You can Use ClientID to Get AcutalID Generated by ASP.net

$('<%#btnnext.ClientID%>').click(function ()  
    {
    alert("Hello after click event");
    });

1 Comment

The # is missing. try $('#<%=btnnext.ClientID%>')
1

Look at what ASP.net generates (view source on your webpage).

ASP.NET webforms generate another ID for the frontend ID then what you are saying to asp:Button. my advice is to either bind the click on a cssClass instead or if you still want to bind it with an id you need to use [id$="_btnnext"] as a selector.

$(function () {
    $('[id$="_btnnext"]').click(function () {
        alert("Hello after click event");
    });
});

8 Comments

are you getting js errors? What have you tried, if you bind it on a class name instead it will work. Also what ID do you get when you view your source code in the browser?
it generates id as: ContentPlaceHolder1_btnnext
bind it with a CSS class instead on ID, because asp.net wont change that value. or as many pointed out '#<%=btnnext.ClientID%>'
That works.
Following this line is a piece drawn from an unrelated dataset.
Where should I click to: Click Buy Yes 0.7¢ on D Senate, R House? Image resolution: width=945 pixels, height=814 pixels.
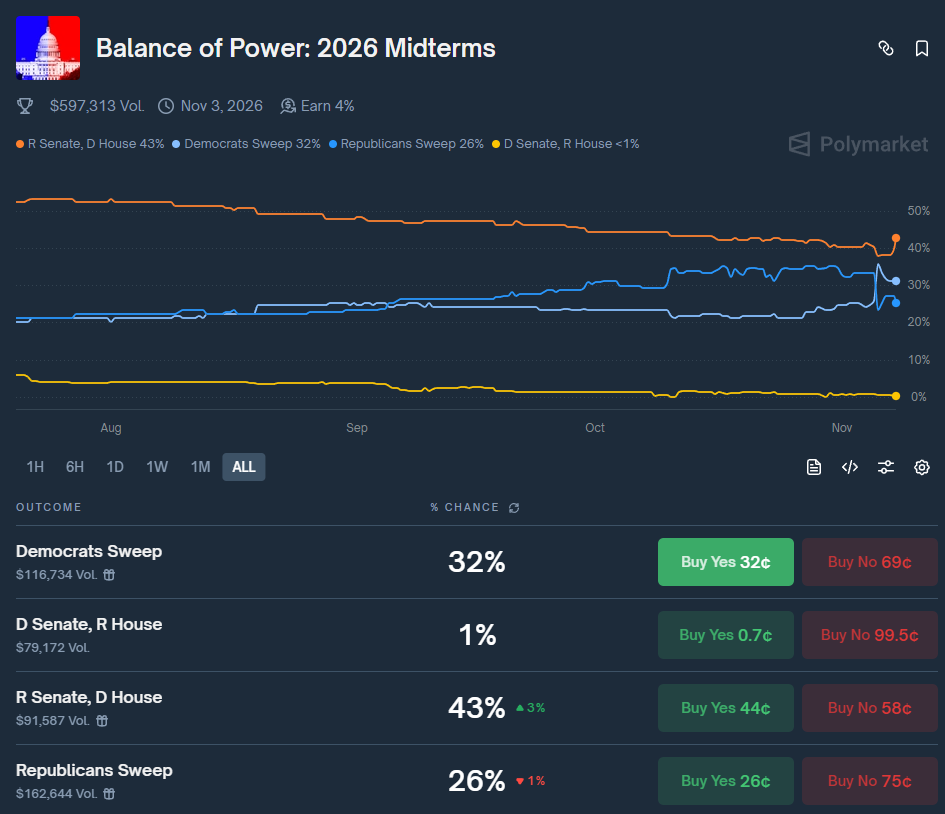tap(725, 635)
But is it right way to use CSS class instead of ID?
I dont understand what you mean with "The right way"? You can solve it easy with a css class because .NET wont change that, but if thats the only button on your site you could use button as a selector. I personally never bind anything with an ID, because I'm almost never have something that is that unique. So personally I would bind it with a css class yeah.
|
0

You can use your button ID or your Css class as selector

ID selector

$('<%#btnnext.ClientID%>').click(function ()  
    {
    alert("Hello after click event");
    });

Class selector

$('.BStyle').click(function ()  
    {
    alert("Hello after click event");
    });

Comments

-1

Try this, using .on function :

$(function() 
{        
  $('#btnnext').on('click',function()  
  {
    alert("Hello after click event");
  });
});

2 Comments

Have you ever tried to alert something rather than place in click handler like $(function() { alert('hello'); }); .Just wanna check jquery library is load or not. Because there is nothing wrong with the code right now.
Yeah, if i place alert before click event then it automatically alert on page load.